» EXERCISE DETAILS:
The article below reports on longevity in a remote Italian village. In one to three sentences, explain why one study author considers the older residents' domineering, stubborn, and control-seeking tendencies a possibly desirable trait.

» EXCERPTED PASSAGE:
Being positive and sharing a strong bond to family and the land may be the secret to a longer life, according to new research.
Researchers at the University of Rome La Sapienza and University of California San Diego have identified common psychological traits in citizens aged 90 and over after studying a group of residents in a remote Italian village famous for longevity.
The study, published in International Psychogeriatrics, surprisingly found participants who were over 90 had worse physical health but better mental well-being than their younger family members aged 51 to 75, according to a report by the University of San Diego.
“There have been a number of studies on very old adults, but they have mostly focused on genetics rather than their mental health or personalities,” Dilip V. Jeste, the senior author of the study, said.
“The main themes that emerged from our study, and appear to be the unique features associated with better mental health of this rural population, were positivity, work ethic, stubbornness and a strong bond with family, religion and land.”
The 29 participants aged between 90 and 101 were from nine villages in the Cilento region of southern Italy, a region that has several hundred people aged over 90. They spoke about being active, managing stress and always being ready for change.
“I am always thinking for the best,” one of the residents explained. “There is always a solution in life. This is what my father has taught me: to always face difficulties and hope for the best.”
“I am always active,” another said. “I do not know what stress is. Life is what it is and must be faced … always.”
The participants also spoke of their love of their land, which gave them a purpose in life.
“Most of them are still working in their homes and on the land. They think, ‘This is my life and I’m not going to give it up’,” Anna Scelzo, another author of the study, said,
“We also found that this group tended to be domineering, stubborn and needed a sense of control, which can be a desirable trait as they are true to their convictions and care less about what others think,” she added.

» EXCERPTED RECORDS:
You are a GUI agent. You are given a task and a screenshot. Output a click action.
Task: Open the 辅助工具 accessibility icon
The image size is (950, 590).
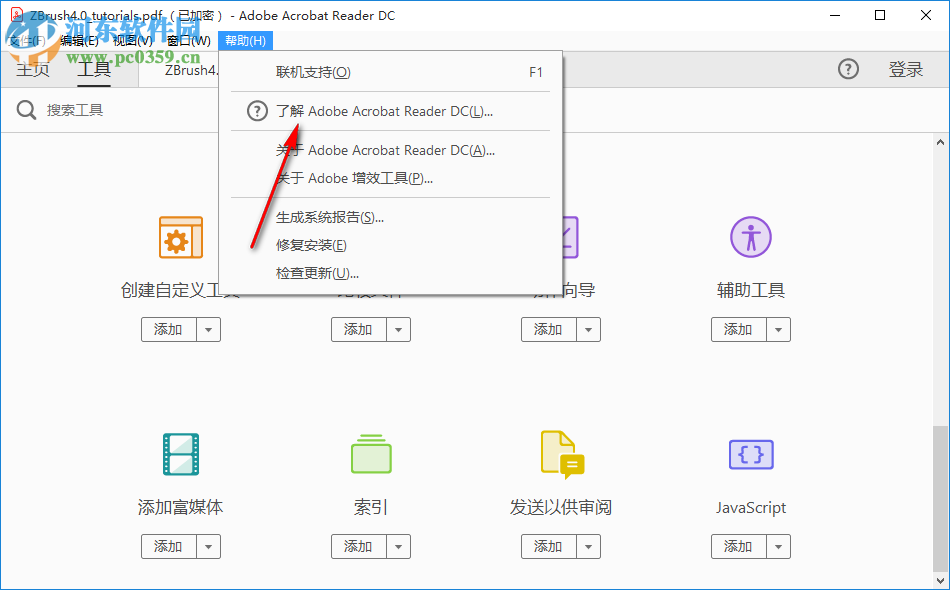751,238
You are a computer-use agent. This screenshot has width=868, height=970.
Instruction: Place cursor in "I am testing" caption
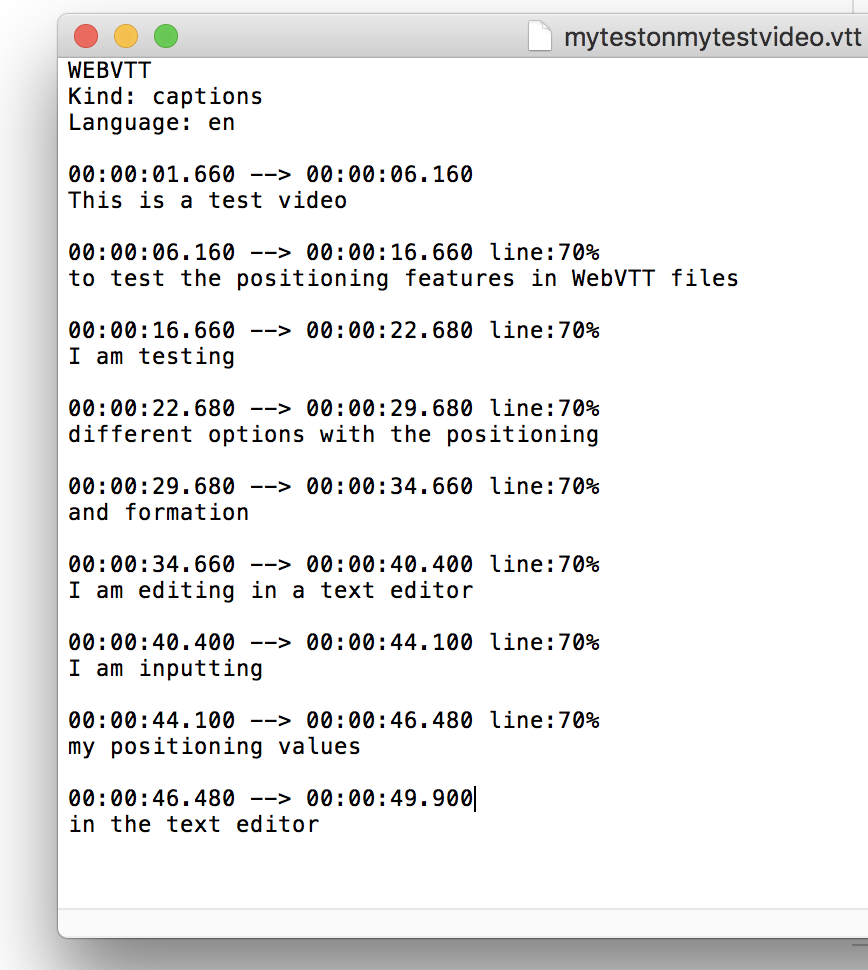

» WRITTEN RESPONSE:
Anna Scelzo says the trait can be desirable because these residents are true to their convictions and care less about what others think.